Questa volta il monito della UE è quanto mai pertinente, urgente e necessario. La commissione di Bruxelles chiede all’Italia di imporre il pagamento dell’Ici alla Chiesa, per gli anni dal 2006 al 2011, per le attività commerciali svolte “dentro” le mura ecclesiali. Un vero e proprio tesoretto da riversare “veramente” ai poveri e agli indigenti.
Il sotterfugio risiede nel fatto che gli edifici predisposti al culto usati per il dichiarato fine della commercializzazione dell’armamentario simbolico di fede cattolica, svolto da enti non commerciali, fossero esentati dal pagamento dell’imposta comunale sugli immobili. Un aiuto di Stato bello e buono, a tutto vantaggio delle casse ecclesiastiche di ogni ordine e grado, dallo Stato del Vaticano (foto) e fino all’ultima parrocchia del paesino di campagna.
Questo modo di intendere la fede sacrifica la veridicità di quegli indirizzi evangelici fatti di sobrietà, lontani dalla cupidigia e dall’attaccamento alla ricchezza, indicata dalla stessa chiesa antica “radice di tutti i mali”.
Se si tratta di uno scambio corrispettivo, tra un oggetto e il denaro, ci troviamo nella classica definizione del commercio contemporaneo, sottoposto a precise regole, autorizzazioni e pagamento dei relativi tributi comunali. Perché fare la differenza tra i commercianti e gli ordini religiosi che hanno parimenti un fine dichiaratamente commerciale?
Il Governo si faccia immediatamente interprete di questa richiesta proveniente dall’Europa, recuperi questa vera e propria ingiustizia e faccia cessare questo favoritismo.
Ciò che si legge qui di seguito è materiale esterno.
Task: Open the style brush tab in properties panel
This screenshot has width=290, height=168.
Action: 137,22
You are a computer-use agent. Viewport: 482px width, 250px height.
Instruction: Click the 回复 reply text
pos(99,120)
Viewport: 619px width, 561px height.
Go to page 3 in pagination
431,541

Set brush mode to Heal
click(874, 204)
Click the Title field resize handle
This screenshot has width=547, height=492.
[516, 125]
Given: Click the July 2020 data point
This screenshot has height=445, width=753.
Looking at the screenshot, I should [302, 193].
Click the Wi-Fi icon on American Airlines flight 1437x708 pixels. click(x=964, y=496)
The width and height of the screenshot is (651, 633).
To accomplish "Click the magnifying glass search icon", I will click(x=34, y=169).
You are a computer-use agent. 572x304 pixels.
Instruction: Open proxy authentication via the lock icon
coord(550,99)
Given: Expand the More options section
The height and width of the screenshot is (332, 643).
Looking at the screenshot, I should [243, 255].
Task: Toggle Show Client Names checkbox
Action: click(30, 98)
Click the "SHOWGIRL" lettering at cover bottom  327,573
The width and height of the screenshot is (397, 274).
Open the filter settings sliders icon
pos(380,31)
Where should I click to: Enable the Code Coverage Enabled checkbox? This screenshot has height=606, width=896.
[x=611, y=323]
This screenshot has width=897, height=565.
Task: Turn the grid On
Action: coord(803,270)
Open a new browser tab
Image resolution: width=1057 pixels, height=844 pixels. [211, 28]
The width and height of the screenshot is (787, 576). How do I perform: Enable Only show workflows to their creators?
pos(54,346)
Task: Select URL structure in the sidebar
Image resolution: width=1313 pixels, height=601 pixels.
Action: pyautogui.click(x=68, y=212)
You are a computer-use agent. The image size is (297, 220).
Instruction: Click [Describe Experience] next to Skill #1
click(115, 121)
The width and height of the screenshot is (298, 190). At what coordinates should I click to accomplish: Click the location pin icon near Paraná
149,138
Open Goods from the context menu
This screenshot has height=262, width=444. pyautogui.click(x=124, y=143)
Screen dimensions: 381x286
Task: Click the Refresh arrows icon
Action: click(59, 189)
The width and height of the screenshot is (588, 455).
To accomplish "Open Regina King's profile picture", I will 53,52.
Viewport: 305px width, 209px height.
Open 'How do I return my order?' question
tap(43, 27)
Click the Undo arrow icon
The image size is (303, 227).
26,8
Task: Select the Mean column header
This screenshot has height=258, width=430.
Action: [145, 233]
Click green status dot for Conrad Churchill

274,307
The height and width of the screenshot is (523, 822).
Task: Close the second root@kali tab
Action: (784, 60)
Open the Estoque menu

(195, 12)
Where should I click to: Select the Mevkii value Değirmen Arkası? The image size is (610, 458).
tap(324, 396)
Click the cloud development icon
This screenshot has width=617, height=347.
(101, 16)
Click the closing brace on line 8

E si potrebbe fare ancora di più: vincolare questa entrata statale (ingente e poderosa in termini economici) a favore di chi è più indietro, verso chi vive di stenti, nei confronti di coloro a cui è negata una vita dignitosa.
Uno Stato all’altezza del nostro tempo dovrebbe adoperarsi per una equa distribuzione della ricchezza. Una Chiesa credibile non può pensare di fare cassa.
La proibizione del commercio ai religiosi ha radici antiche, sin dai primi tempi della chiesa fu avanzato il conflitto tra l’esercizio del commercio e quello del ministero sacerdotale. Insomma, il lucro, nella concezione medievale, aveva bisogno di un motivo che lo giustificasse. Oggi quale motivo valido giustifica la commercializzazione operata dai preti, al pari di tutti gli altri esercizi in tal senso, praticata dentro le mura della chiesa? Ad avviso di chi scrive, nessuno!
Laddove esistono un venditore e un compratore, in qualsiasi parte del territorio avvenga la transazione, la stessa va tassata. Questo è un principio universale riconosciuto dall’ordinamento italiano, a cui nessuno può sottrarsi. Nemmeno e tantomeno la Chiesa.